Acetone in Acura Integra '92 Fuel Drops Mileage by 1.1%

Four runs of ~100 miles, two without acetone, two with, did not yield increased mileage as expected, but a slight decrease.  Ratio may be rich.

by Sterling D. Allan
Pure Energy Systems News

PAYSON, UTAH -- After having published the story about the claim by Louis LaPointe that acetone added in small quantities to fuel increases mileage from between 15 to 35 percent, I set out Thursday morning to prove this for myself.

Me, in front of Acura Integra '92, starting out on the Acetone test trip.
March 24, 2005

Eight hours later (including prep time, etc), with 400 miles logged accurately from four round trips of about 100 miles each, I came away with a result of a slight drop in my mileage from 33.49 mpg down to 33.13 mpg, using a mixture ratio of about 3.4 oz of acetone per 10 gallons of gas. 

One possible explanation is that the Acura is already very efficient in its fuel usage, and thus does not need as much acetone as perhaps other cars that are not as efficient.  In other words, if I were to insert my data point on the curve published by LaPointe, according to performance, it would be toward the right where the curve drops into negative efficiency.

If so, and this chart is relatively accurate as a general shape of performance for a given input ratio of acetone to increase/decrease of gas mileage, then I would predict that if I were to cut the acetone ratio in half, then I would shift performance left, into the peak of the curve, with significantly increased mileage.  That will be the follow-up experiment.

Here is my report of the March 24 experiment:

Experiment Details


Four round trips, returning to same gas station:
1) no acetone
2) no acetone
3) acetone 3.4 oz / 10 gallon mix
4) acetone 3.4 oz / 10 gallon mix

Average of two trips before adding acetone: 33.49 mpg
Average of two trips after adding acetone: 33.13 mpg

Net drop of 1.1% in efficiency.

I should note that this range of efficiency is close to the "34 mpg" reported by the previous owner of the car from a few years back when he took regular readings.  He cited this number from memory on March 24, 2005 prior to knowing my results.

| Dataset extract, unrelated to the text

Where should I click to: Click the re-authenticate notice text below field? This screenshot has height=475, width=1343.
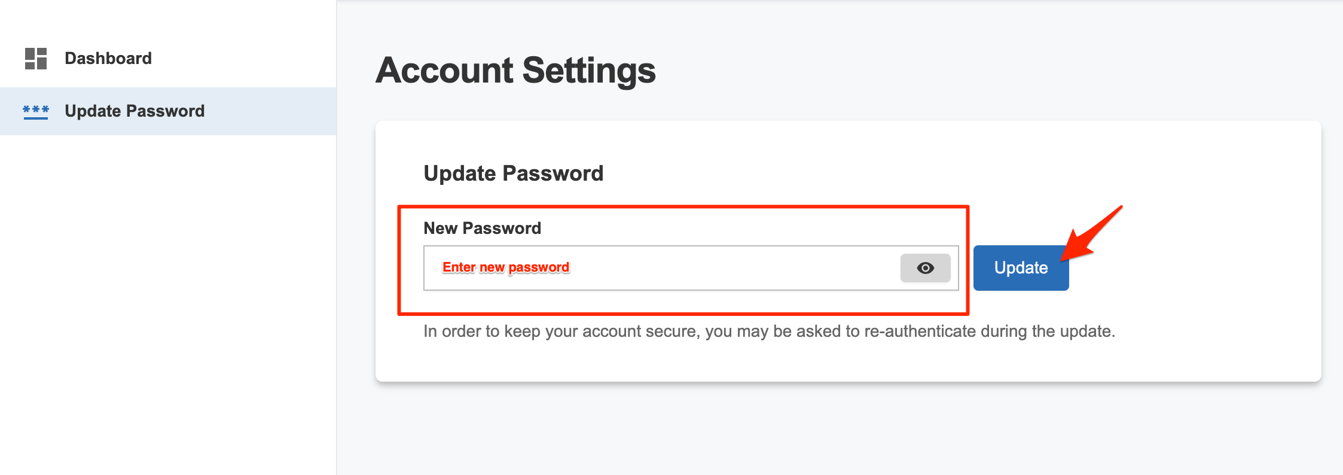[769, 331]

Four trips of ~100 miles each, topping off the tank at the same gas station, same pump, following the same route, on the same day, using cruise control on a less-busy segment of freeway, going a constant 70 mph. Tracked how much I had lights & windshield wipers on, and was able to nominally keep the electrical load the same on the four trips.  (When I say "nominally", I made some assumptions, which may not be entirely accurate, and could possibly be very inaccurate, that the following four electrical loads are approximately the same: wind shield wipers, low beam lights, addition of high beam lights, plug-in windshield defroster.)

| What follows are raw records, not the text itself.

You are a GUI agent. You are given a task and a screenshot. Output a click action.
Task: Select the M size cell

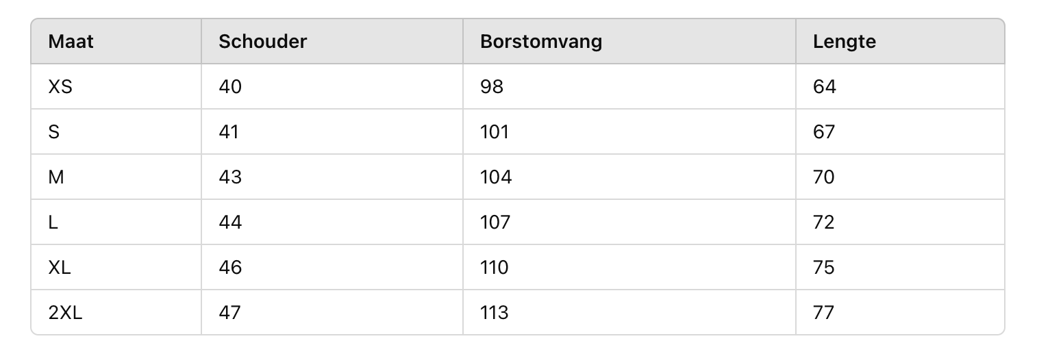[x=56, y=177]
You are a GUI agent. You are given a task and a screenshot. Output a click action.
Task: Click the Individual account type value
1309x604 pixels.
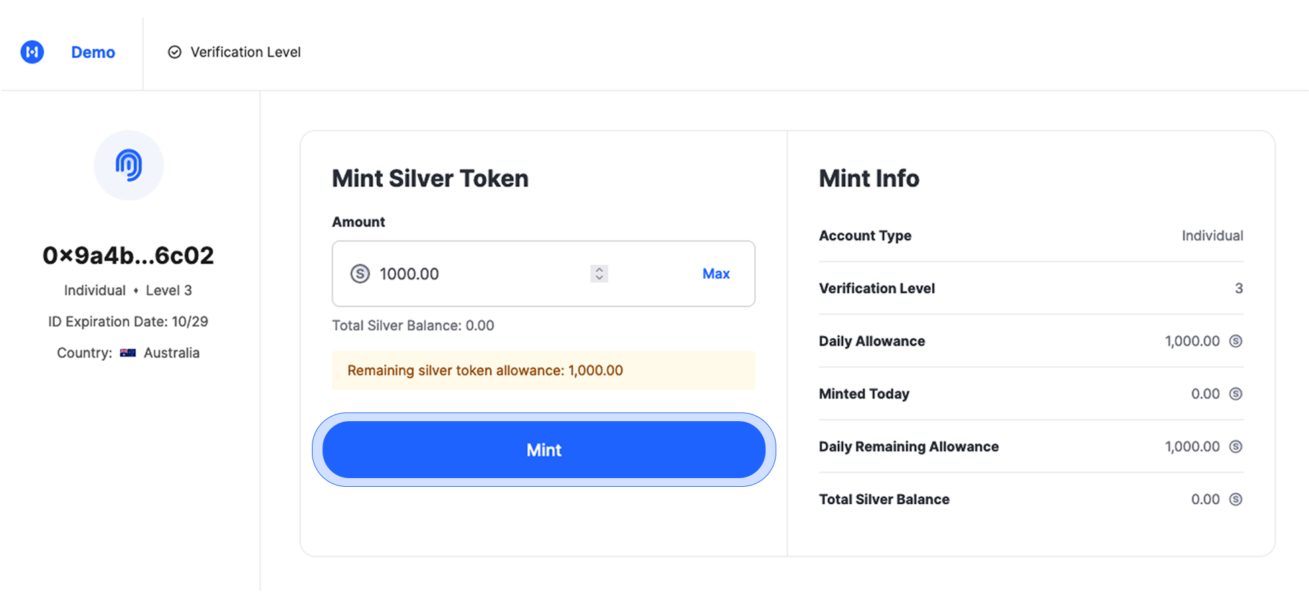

Target addition of acetone in an optimal ratio of ~3.5 oz per 10 gallons, according to the LaPointe curves.

I recorded the outside temperature about every three to ten minutes. Average outside temp was +/- 6 degrees F per round trip, in range of 42Ί - 48Ί F.  The storm system coming through created the fluctuations in temperature.


The procedure used was inspired by

Brand of Acetone: Bondo Corp ( from Checker auto parts store. 32 Oz bottle. ($5.79)  Spec sheet available on their website.

Fuel Specifics:

  • Gas Station: Flying J Truck Stop, Payson, UT on Interstate 15, exit 254.
  • Type of gas used: Unleaded Plus (88 octane)
  • Type of gas already in tank: Unleaded Reg. (85 octane); 5.140 gallons short of a full tank. (see note below)
  • Acura Integra '92 gas tank capacity, according to user manual: 13.2 gallons.
  • Topped off to full with Unleaded Plus at beginning of experiment
  • I filled the tank until the automatic shut-off turned off the fuel pump. I used the same pump for each of the five fills.  Placed pump nozzle in nominally the same position in the car each time.
  • After each fill (including the two controls at the beginning), I drove in & out of gas station four times in a circle to "mix" the tank from the rocking motion of driving through the gutter at the gas station entrance.
  • I accelerated generally slower than usual in each instance except for when doing a U-turn on the freeway when approaching the accident to avoid having to enter that situation.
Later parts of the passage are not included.